Here's why the brother declined to answer your inquires - It is illegal for a citizen to become a Mason in your country.  We teach obedience to the just laws of the country we are citizens of.  If you intend to remain a citizen of Qatar we can not in good faith initiate, pass and raise you into our family.  Doing so would make you a criminal in your country and we will have no part in that.  If you come to another country and start its citizenship process we can adopt you into our family.  If you complete the citizenship process you can even go back if it is not illegal for non-citizens to be Masons.  But if you intend to remain a citizen of Qatar you will need to work to change your laws first or leave and change citizenship.  No brother will ask you to leave the country of your citizenship and no brother will knowingly participate in making you a criminal in the country of your citizenship.  That's why your inquiry got no response.

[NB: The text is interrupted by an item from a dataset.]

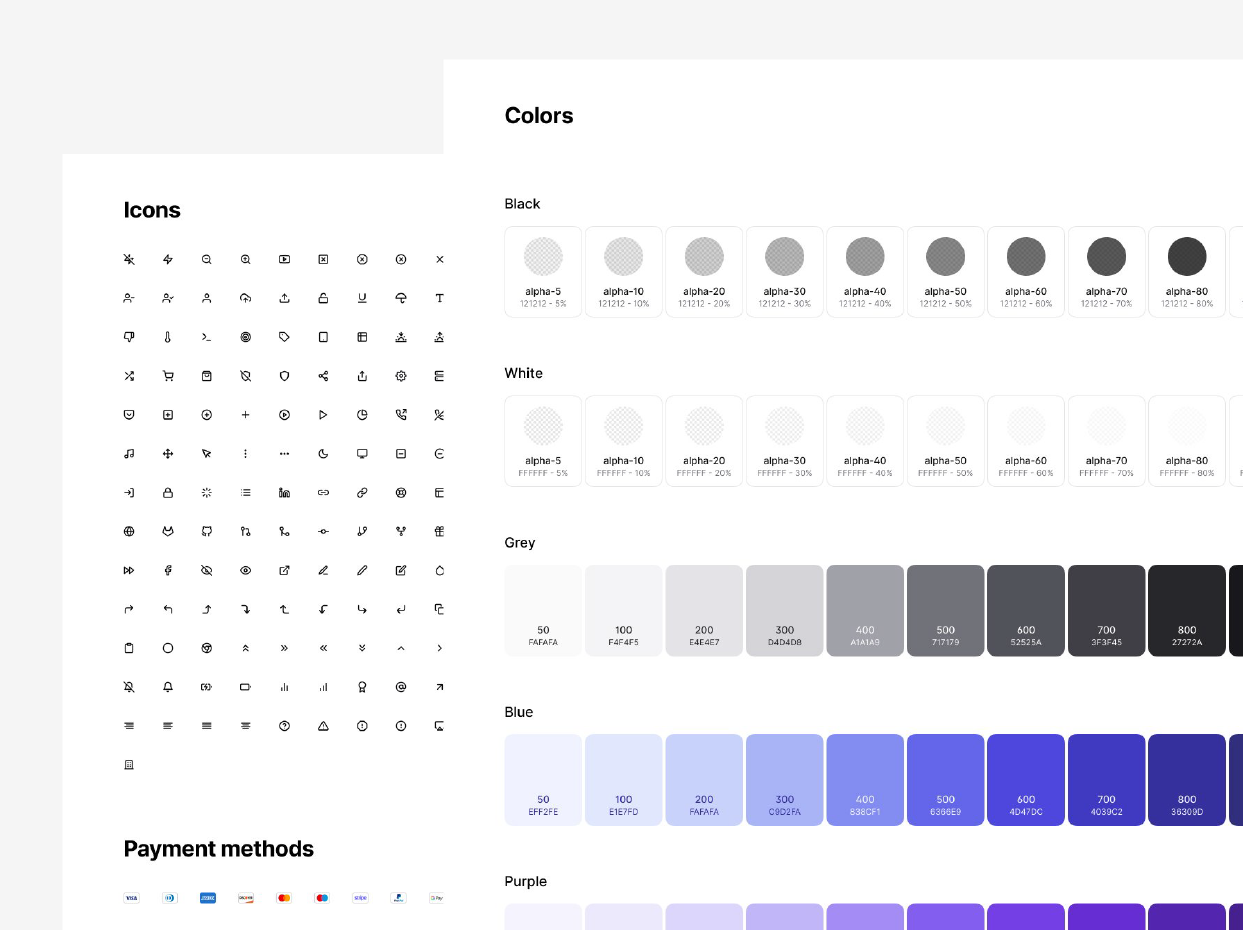This screenshot has height=930, width=1243.
Task: Click the question mark help icon
Action: pyautogui.click(x=284, y=726)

The rest of my response answers your later questions, but only apply if you decide to change citizenship.

My California jurisdiction requires you to be a resident for a year before petitioning.  I do not know for the PHA California jurisdiction but their rules are likely to be similar.  Maybe 6 months maybe more than a year but they will have residency requirements.

Once a Master Mason you become a dues paying member.  You may move anywhere in the world and as long as you continue paying dues you remain a member.  In countries where Masonry is legal you can apply for affiliation at any lodge near you.  Some jurisdictions require a brother to be a member of exactly one lodge so that would be a transfer "affiliation with demit".  Some jurisdictions allow a brother to be a member of as many lodges as he can afford "plural or multiple affiliation".  All of my jurisdictions allow multiple membership so I am a current member of lodges in California, Illinois and Texas.

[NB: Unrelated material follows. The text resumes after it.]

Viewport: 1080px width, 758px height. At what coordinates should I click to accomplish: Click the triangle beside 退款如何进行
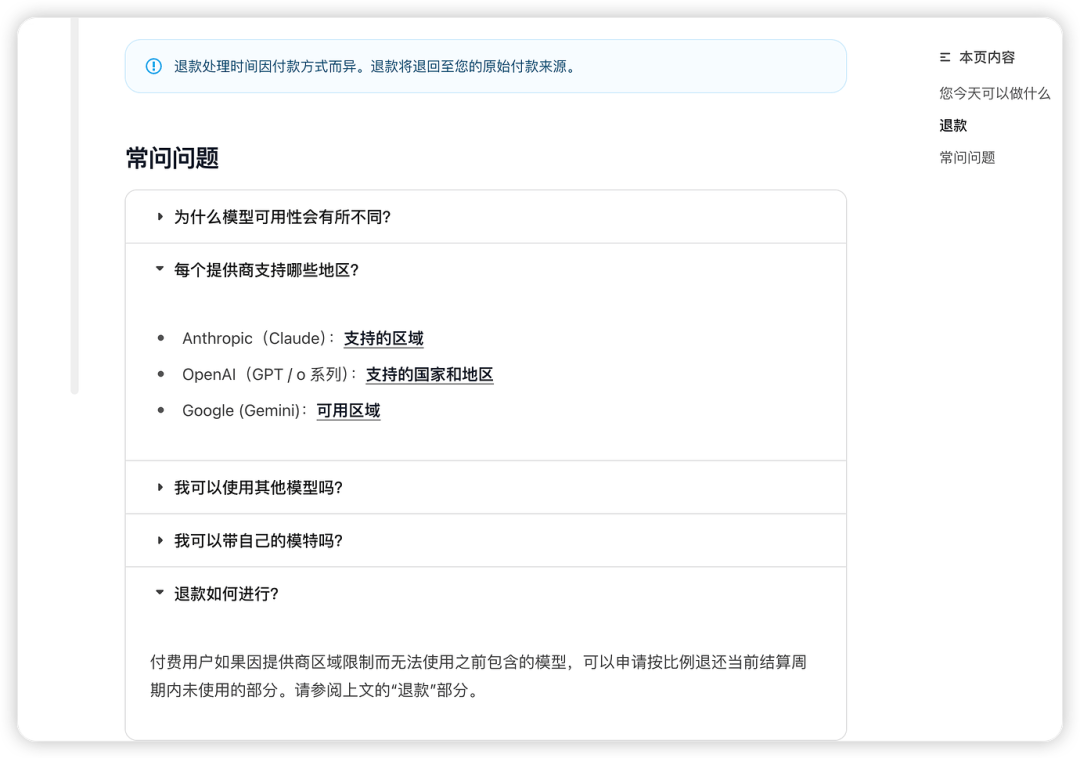point(160,593)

At lodge I was taught that all men are brothers, but I knew that already before becoming a Mason.  In science class I was taught that all men are brothers (technically cousins), but I knew that before I started elementary school.  In church I was taught that all men are brothers, but I learned that at home before I could remember going to church.  Given that you intend to return and that you consider Qatar home, I advise against becoming a member.  Men can live by our principles without being adopted into our family.


----------



## VW jubelum (Jun 6, 2015)

Well said brother dfreybur, masonry teaches good men to be better, this guy openly said that he doesent mind breaking the law in his own country
not really a good trait for a petitioner, not an ounce of humility definitely a blackball in my book


----------



## dfreybur (Jun 6, 2015)

VW jubelum said:


> this guy openly said that he doesent mind breaking the law in his own country



I'll be a bit more generous than that.  He said he doesn't mind doing something in one country that is legal where he does it but that is illegal in another country.

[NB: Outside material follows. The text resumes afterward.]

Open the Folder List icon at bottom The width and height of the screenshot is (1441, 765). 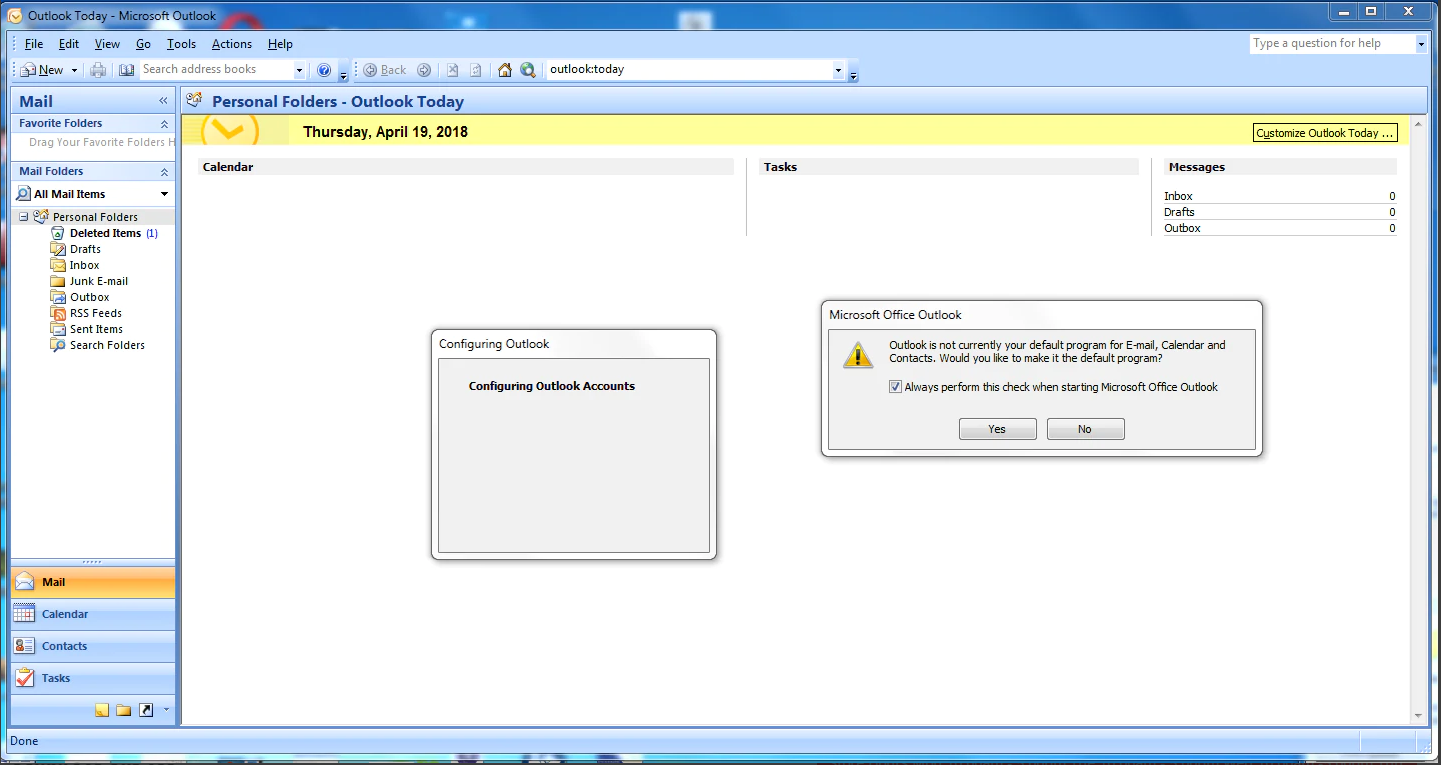pos(124,710)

I included the word "just" before the word "laws" not just because I was taught that we owe our obedience to just laws.  I included it because each man might judge differently the justice of a law that bans our order.  On the one hand I will not be a part in making a brother a criminal.  On the other hand if a man is thinking about staying technically within the laws but pushing up against their edges, I want to explore the topic a bit given that I happen to consider laws banning our order to be unjust.

One option he has is to go through his degrees while in the US, legal, then demitting before he goes back, also legal.  Would I vote against a man who is open about having that as his plan?  No.  To me it's not different enough from a brother who intends to join the Shrine the month after he is raised and never come back to lodge because he's only interested in the Shrine.  I don't think it's the best approach but it is an approach that stays within the laws.

To me the better option is to stay and work within his system.  Be a bit more involved in the secular part of the laws than average.  Be a bit less involved in the religious part of the laws than average.  Be an advocate of open minded policies and the most open minded candidates.  Teach the difference of what tolerance is - Tolerance is not acceptance; tolerance is non-interference.  Tolerance is not agreement; tolerance is agreeing to disagree.  Tolerance is not taking on the features of the other; tolerance is working together while remaining distinct.  Any time there is movement towards repealing the ban, be a part of that movement.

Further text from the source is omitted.